Example command registration
commandManager.buildAndRegister("command") {
    required("user", KordParser.userParser())

    suspendingHandler { context ->
        // Always available through an extension function.
        val interaction: KordInteraction = context.interaction
        val user: User = context.get("user")

        interaction.respondEphemeral {
          content = "Hello ${user.mention}"
        }
    }
}

Parsers#

Mappings to all existing option types are supported:

  • INTEGER: IntegerParser
  • NUMBER: DoubleParser
  • BOOLEAN: BooleanParser
  • STRING: StringParser
  • USER: KordParser.userParser()
  • CHANNEL: KordParser.channelParser()
  • ROLE: KordParser.roleParser()
  • MENTIONABLE: KordParser.mentionableParser()
  • ATTACHMENT: KordParser.attachmentParser()

Subcommands and subcommand groups are mapped to Cloud literals. Other parsers are by default be mapped to the string option type.

Choices#

The suggestion providers will be invoked for option types that support auto completions. You may also use constant choices by using DiscordChoices as the suggestion provider. Example:

commandBuilder.required(
    "integer",
    integerParser(),
    DiscordChoices.integers(1, 2, 3)
)

Choices may be used for custom parsers that get mapped to string choices.

Command Scopes#

You may choose where a command is registered to by using CommandScope. You apply the scope to the command builder using:

// Available everywhere (DMs, guilds, etc):
mutableCommandBuilder.scope(CommandScope.global())

// Available in all guilds:
mutableCommandBuilder.scope(CommandScope.guilds())

// Available in specific guilds:
mutableCommandBuilder.scope(CommandScope.guilds(some, guild, ids))

You may implement custom filtering by overriding the command scope predicate for the command factory:

commandManager.commandFactory().commandScopePredicate = { node, scope -> yourLogicHere }

Annotations:#

If using annotated commands you may use the @CommandScope annotation. You must first install the builder modifier:

CommandScopeBuilderModifier.install(annotationParser)

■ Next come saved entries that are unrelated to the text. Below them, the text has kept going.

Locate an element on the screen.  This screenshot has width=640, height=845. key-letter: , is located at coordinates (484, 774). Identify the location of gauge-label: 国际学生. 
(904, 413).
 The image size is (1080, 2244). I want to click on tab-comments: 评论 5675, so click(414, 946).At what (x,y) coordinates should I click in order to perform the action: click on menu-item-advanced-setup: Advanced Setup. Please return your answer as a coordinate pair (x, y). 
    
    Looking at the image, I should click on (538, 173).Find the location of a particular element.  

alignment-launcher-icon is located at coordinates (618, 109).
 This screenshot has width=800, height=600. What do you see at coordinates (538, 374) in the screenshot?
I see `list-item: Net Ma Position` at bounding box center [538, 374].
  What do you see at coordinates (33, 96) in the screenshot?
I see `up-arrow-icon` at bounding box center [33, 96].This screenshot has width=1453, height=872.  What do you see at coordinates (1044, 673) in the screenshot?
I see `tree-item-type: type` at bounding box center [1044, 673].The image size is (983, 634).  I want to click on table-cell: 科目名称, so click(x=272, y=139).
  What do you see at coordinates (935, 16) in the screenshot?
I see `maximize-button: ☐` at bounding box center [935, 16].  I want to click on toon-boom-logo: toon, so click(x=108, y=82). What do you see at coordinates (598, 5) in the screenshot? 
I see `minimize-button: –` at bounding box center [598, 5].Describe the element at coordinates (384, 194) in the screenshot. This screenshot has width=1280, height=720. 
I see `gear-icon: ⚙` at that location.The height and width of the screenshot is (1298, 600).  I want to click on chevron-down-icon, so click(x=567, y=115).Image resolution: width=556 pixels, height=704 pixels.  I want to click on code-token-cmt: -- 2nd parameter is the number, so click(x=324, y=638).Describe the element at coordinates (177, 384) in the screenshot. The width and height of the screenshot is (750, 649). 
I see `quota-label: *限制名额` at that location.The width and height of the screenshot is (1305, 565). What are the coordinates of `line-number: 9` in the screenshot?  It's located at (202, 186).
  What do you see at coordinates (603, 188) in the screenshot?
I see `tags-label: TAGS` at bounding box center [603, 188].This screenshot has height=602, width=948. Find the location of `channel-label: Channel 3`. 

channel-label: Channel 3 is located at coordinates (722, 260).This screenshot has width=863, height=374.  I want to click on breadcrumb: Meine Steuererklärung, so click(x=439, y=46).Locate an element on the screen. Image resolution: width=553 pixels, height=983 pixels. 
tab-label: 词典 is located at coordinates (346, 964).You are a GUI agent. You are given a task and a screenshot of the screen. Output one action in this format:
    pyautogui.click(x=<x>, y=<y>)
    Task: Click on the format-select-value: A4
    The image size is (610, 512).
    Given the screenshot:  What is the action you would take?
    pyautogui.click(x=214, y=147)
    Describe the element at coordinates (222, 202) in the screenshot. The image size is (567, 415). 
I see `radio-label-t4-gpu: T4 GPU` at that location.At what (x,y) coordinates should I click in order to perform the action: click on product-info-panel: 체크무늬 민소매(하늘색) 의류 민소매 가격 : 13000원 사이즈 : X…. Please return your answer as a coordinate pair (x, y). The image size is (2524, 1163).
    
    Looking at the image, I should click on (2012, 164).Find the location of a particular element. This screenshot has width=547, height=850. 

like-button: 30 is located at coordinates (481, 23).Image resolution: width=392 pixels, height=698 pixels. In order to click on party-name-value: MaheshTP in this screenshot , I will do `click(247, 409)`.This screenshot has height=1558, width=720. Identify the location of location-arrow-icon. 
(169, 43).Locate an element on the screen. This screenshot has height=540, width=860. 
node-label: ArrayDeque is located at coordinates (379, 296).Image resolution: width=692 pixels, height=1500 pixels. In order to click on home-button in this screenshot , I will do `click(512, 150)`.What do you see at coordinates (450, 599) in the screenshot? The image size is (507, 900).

You may then use the annotation:

@CommandScope(guilds = { 1337 })
@Command("command")
public suspend void yourCommand() { /* ... */ }

Permissions#

You may set the default permissions of the command using Command.Builder.permissions(Permissions) or MutableCommandBuilder.permissions(Permissions) using an instance of Kord’s Permissions class:

commandManager.buildAndRegister("command") {
  // Using a permissions builder
  permissions(Permissions(Permission.Administrator))

  // Using the vararg overload
  permissions(Permission.Administrator)
}

You may use ordinary permissions by setting the permission function in KordCommandManager. This will not hide the commands from the users, so you must do that manually through the server settings.

Settings#

You may modify certain behaviors using the KordSettings. You may do this by accessing the Configurable<KordSetting> instance using KordCommandManager.kordSettings().